We had a lot of data with a benchmark of this scale. We used the Datadog platform for all of this. We collected StatsD data from Consul, Nomad, Envoy proxies, Kubernetes, load generators, logs from Consul, Nomad, Envoy proxies again, and the application itself. 

We used a fixed service application. You can find it on GitHub. We also had APM data for the application to generate service-to-service traces to test out whether the service mesh was configured correctly and also generate latency graphs to test out the data plane here. Datadog processed about 1.8 billion log events throughout the experiment — from lower node counts to the 10,000 node count.


I would like to thank our partners. Big thank you to AWS for giving us the credits and the support to run this experiment — to Datadog for giving us the platform to store APM data logs, and StatsD data — and all the credits to run this and perform this experiment. A big thank you to both our partners here.

If you want to check out a detailed version of this report — this talk is a 20-minute talk, and only highlights a few important portions in the reports. If you want to read it in detail, you can go to, which has Consul Global Scale Benchmark.

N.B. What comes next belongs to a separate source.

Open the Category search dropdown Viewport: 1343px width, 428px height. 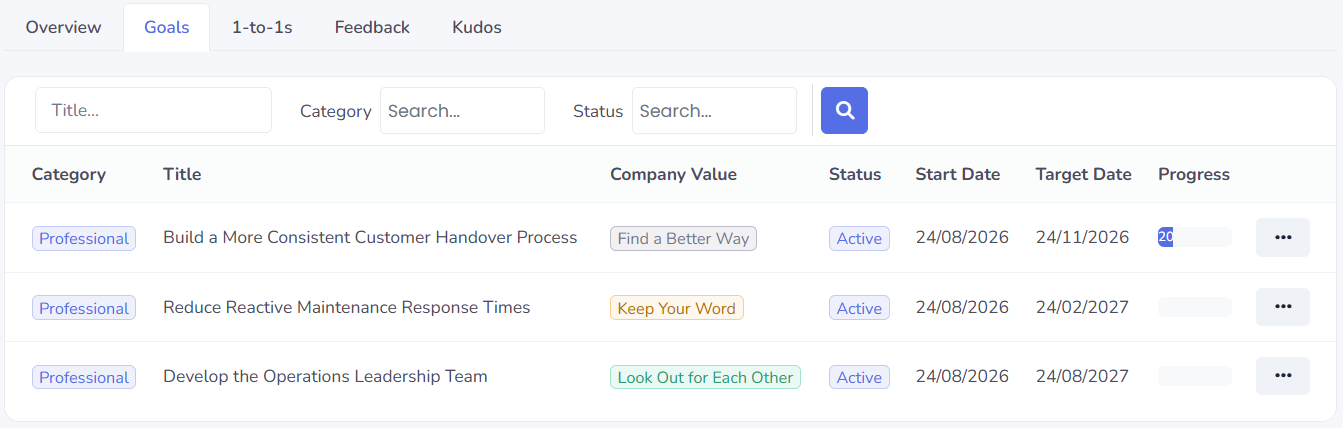(x=462, y=111)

All of the configuration for the benchmark is also open sourced on GitHub. This includes all of the Terraform configuration and the service specifications for Nomad and Kubernetes. This is all available under the HashiCorp GitHub organization. You can go to

If you don't want to read the detailed report, you can definitely check out the HashiCast episode on Consul Global Scale Benchmarks. It features Paul Banks, who is the Principal Engineer in Consul who worked with me on the experiment. This goes into some of the insights and behind-the-scenes of the experiment and some of the details. Definitely give that a listen.

Thank you so much. I appreciate you all coming to this presentation. A special thank you to the Consul product and engineering teams for building a product that can scale at this extent. Also, a special thank you to the Nomad product and engineering teams for giving us a scheduler to run this test at this scale. Thank you so much. I hope you all have a great HashiConf, and stay safe.